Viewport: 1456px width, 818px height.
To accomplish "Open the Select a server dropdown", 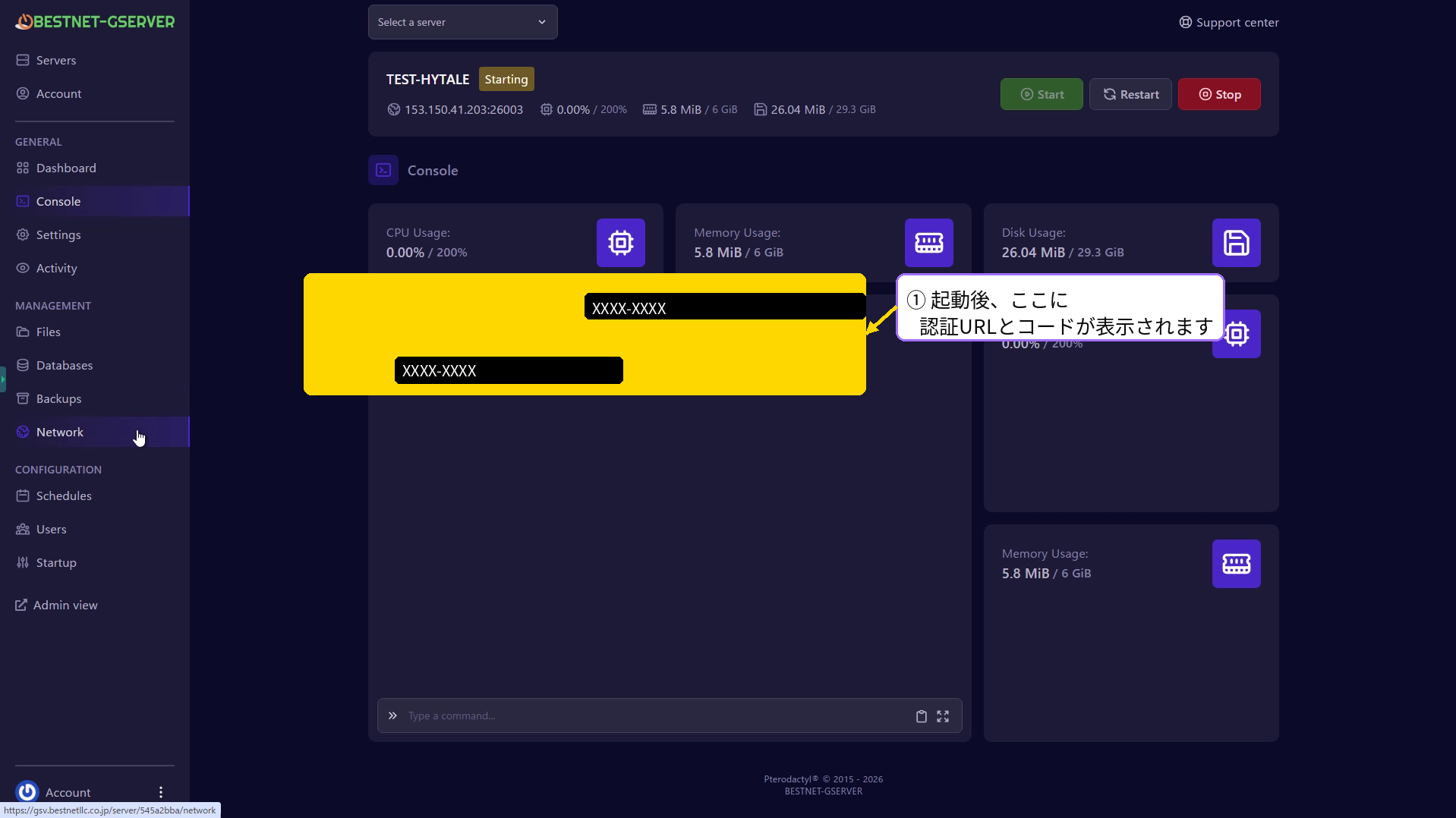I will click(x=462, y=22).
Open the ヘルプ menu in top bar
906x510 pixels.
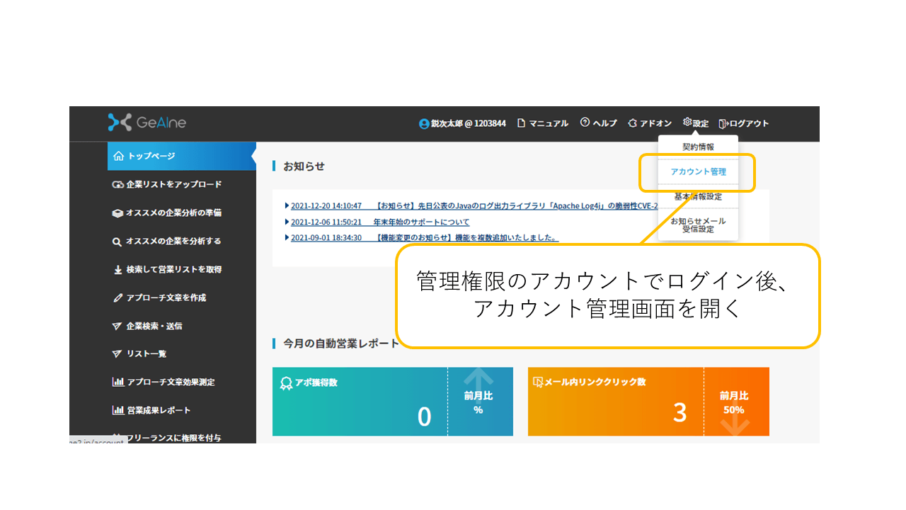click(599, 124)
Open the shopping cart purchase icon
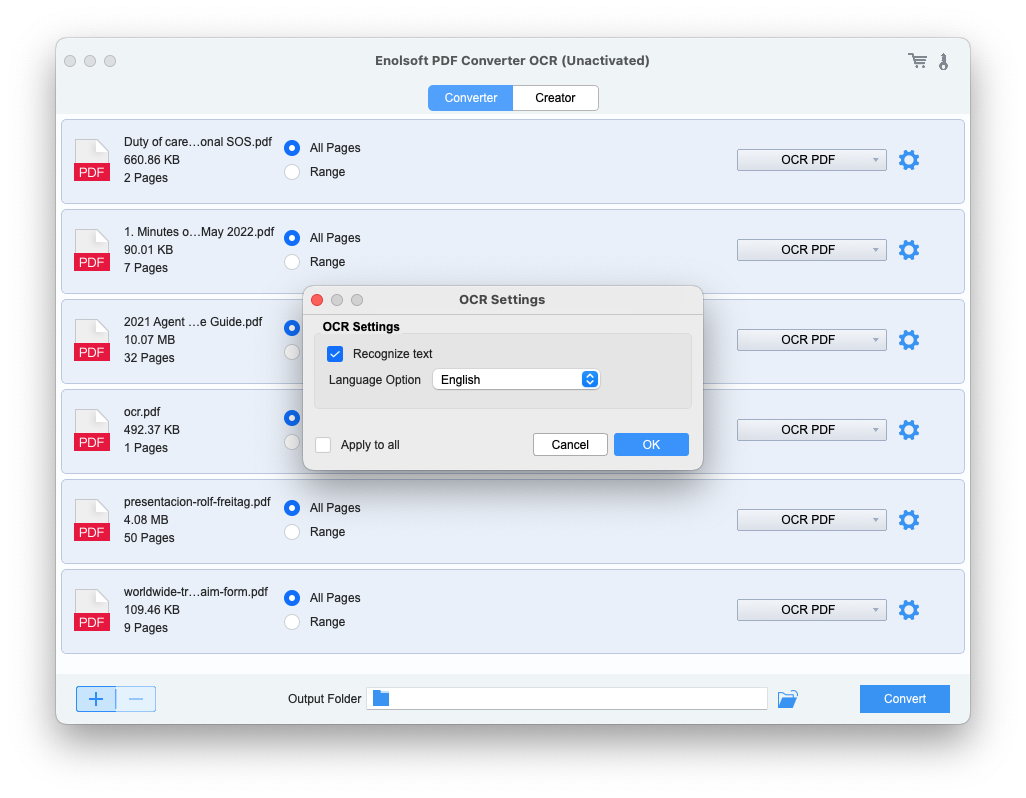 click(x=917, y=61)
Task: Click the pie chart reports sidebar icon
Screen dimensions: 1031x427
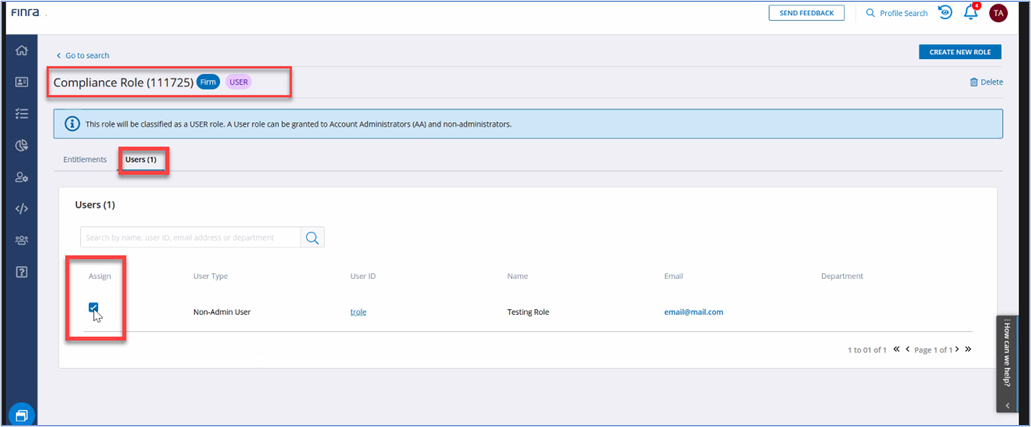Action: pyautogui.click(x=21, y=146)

----------

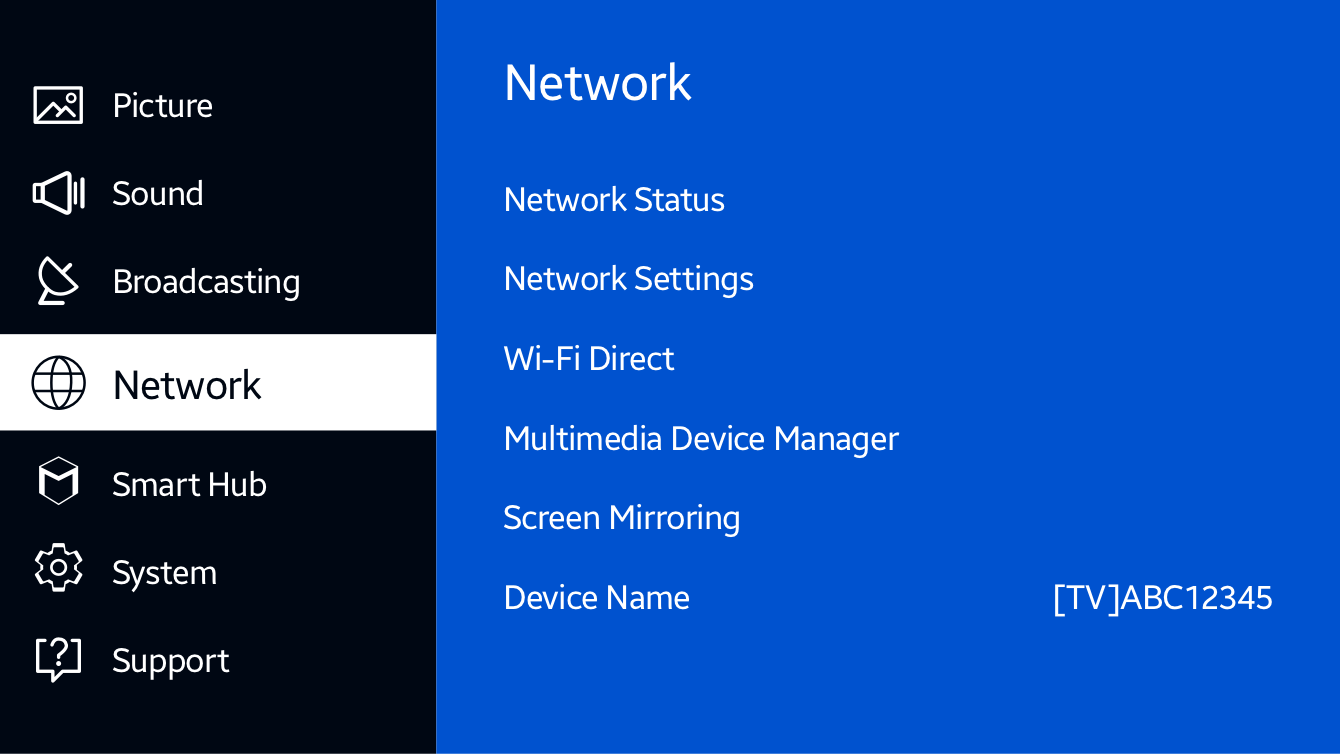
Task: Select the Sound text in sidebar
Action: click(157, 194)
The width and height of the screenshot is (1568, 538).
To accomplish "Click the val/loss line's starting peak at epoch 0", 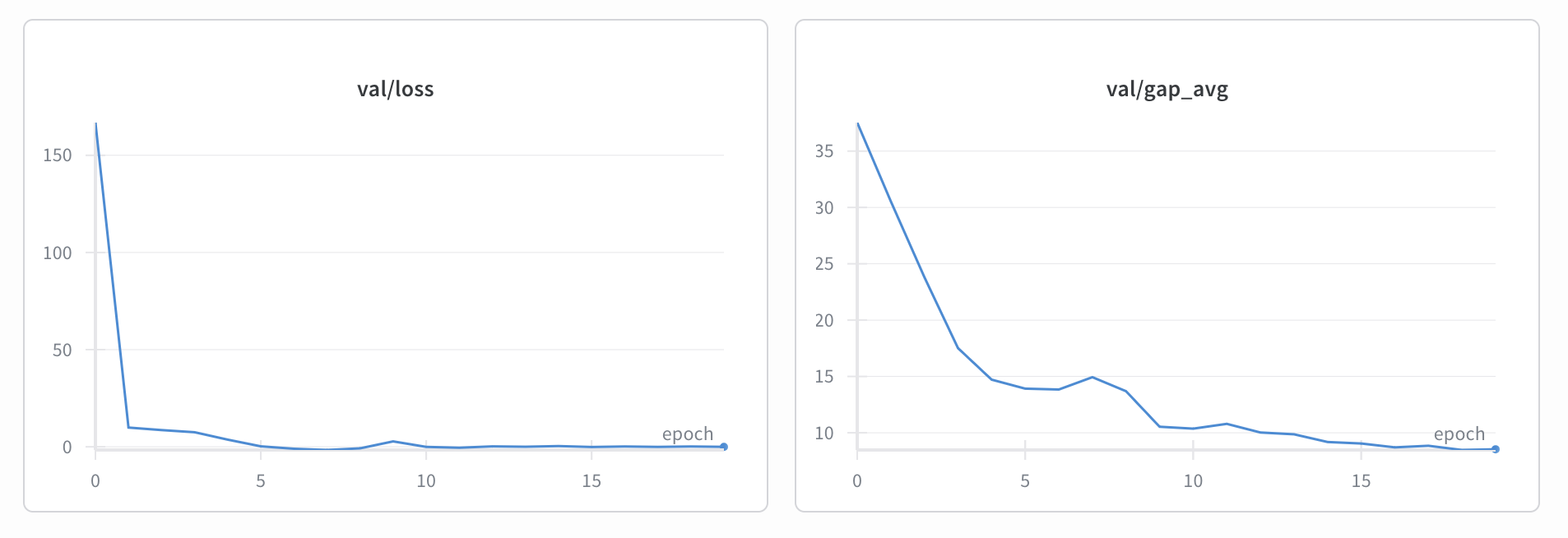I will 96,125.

----------

Please filter the entries above down to the lines holding "height" and copy them.

Solution below
Viewport: 1456px width, 818px height.
The width and height of the screenshot is (1568, 538).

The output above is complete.